We also could have passed in the contingency table into x and gotten the same results.
```{r chisq 2}
CrossTable(x = bac.table,
expected = TRUE,
chisq = TRUE,
fisher = TRUE,
resid = TRUE,
sresid = TRUE,
format = 'SPSS')
```
Either one works, use whichever is more convenient based on what data you are given.
## Interpretation of a ChiSq Test
Alright so what does this all mean though. We have a significant test, but what does that really tell us. We can use the standardized residuals to tell us a little bit more. Basically, standardized residuals > 1.96 are significant at p < 0.05, sresids > 2.58 are significant at p < 0.01, and sresids > 3.29 are significant at p < 0.001. If we look through our table, we see that we have significant sresids in 3 out of 4 cells. If an sresid is significant, that means the true value of that cell was significantly higher or lower than what was predicted based on the sign. For this example, Treatment:Present and Placebo:Not Present combinations had significantly lower values than what was expected and Placebo:Present had a significantly higher frequency than what was expected.
### Odds Ratio
One other useful metric is the odds ratio, essentially an effect size for the association. The calculated odds ratio, its confidence interval, and p-value can all be found under the Fisher's Exact Test section.

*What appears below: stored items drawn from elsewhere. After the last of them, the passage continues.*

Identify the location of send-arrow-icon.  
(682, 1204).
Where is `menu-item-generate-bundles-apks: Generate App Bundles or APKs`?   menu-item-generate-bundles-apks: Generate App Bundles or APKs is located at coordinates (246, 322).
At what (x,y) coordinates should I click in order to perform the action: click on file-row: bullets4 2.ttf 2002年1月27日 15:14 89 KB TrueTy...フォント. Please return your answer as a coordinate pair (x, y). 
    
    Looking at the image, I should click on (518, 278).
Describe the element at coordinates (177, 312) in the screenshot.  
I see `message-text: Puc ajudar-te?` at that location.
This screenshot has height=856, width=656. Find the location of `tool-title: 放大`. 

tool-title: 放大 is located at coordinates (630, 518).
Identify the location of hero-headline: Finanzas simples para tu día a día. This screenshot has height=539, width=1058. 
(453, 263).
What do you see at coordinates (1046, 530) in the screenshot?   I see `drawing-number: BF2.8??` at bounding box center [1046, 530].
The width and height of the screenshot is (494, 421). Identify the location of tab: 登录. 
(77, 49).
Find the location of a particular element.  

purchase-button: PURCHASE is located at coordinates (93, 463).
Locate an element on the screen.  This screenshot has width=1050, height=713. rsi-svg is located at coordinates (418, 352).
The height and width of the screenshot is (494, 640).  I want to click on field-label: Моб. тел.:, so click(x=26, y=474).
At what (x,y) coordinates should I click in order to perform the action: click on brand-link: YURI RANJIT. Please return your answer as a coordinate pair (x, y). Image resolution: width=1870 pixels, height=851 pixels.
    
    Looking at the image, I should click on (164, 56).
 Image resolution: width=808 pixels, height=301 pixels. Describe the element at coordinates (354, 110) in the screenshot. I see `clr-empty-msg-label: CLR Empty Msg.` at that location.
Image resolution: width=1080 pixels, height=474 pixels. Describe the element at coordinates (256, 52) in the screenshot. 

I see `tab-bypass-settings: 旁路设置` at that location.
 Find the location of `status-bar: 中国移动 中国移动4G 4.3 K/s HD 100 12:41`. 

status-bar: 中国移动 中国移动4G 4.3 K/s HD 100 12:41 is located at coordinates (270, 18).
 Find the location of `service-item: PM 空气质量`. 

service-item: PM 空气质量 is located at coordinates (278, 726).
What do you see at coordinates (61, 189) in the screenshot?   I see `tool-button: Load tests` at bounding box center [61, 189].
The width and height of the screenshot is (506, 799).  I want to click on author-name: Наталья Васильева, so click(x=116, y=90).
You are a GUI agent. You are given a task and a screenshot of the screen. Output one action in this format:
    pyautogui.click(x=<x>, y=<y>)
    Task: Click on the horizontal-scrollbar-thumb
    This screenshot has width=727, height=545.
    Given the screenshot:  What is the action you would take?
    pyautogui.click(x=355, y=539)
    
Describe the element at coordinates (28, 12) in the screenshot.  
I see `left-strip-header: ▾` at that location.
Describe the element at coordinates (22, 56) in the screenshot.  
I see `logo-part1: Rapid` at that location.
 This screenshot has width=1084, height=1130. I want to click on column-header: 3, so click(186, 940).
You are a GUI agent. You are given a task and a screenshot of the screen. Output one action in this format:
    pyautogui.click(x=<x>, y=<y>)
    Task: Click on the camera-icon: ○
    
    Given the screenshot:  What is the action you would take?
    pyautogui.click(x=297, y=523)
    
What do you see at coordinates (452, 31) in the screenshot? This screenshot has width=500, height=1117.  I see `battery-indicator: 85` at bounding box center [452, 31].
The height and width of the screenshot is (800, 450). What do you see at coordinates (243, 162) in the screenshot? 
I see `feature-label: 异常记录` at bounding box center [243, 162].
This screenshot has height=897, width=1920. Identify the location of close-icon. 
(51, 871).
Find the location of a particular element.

For this, we have an odds ratio of 0.07. This means that the treatment group has odds of the bacteria being present 0.07 times lower than the placebo group.
### Reporting a ChiSq Test
For this example we would report it like so:
There was a significant association between drug treatment and presence of bacteria $\chi^2(1) = 17.01, p < 0.001$. This seems to represent the fact that, based on the odds ratio, the odds of bacteria being present was 0.07 (0.01, 0.31) times lower if the person was taking the drug treatment as opposed to a placebo.
## Likelihood Ratio
An alternative to the chi-squared test is the likelihood ratio test, also known as the G test of independence. The function we will use for this is `G.test` from the `RVAideMemoire` package. It behaves awfully similarly to the `CrossTable` function except only passing in a contingency table. No other inputs are necessary
```{r G.test table}
G.test(bac.table)
```
The table it outputs is fairly barren, only including the test statistic, G, the degrees of freedom, and the p-value. Since we are only comparing a 2x2 table, we don't need to run any post-hoc tests, however the `pairwise.G.test` function will do that for you if necessary and is a part of the same package. Read http://rcompanion.org/rcompanion/b_06.html for more information on that as it is beyond the scope of this course.
### Reporting a LogLikelihood Ratio Test
The result will look awfully similar to the chi-square test report. All that we are replacing are the test statistic, df, and p value. The odds ratio and its confidence interval remain the same. It will look as such:
There was a significant association between drug treatment and presence of bacteria $G(1) = 17.77, p < 0.001$. This seems to represent the fact that, based on the odds ratio, the odds of bacteria being present was 0.07 (0.01, 0.31) times lower if the person was taking the drug treatment as opposed to a placebo.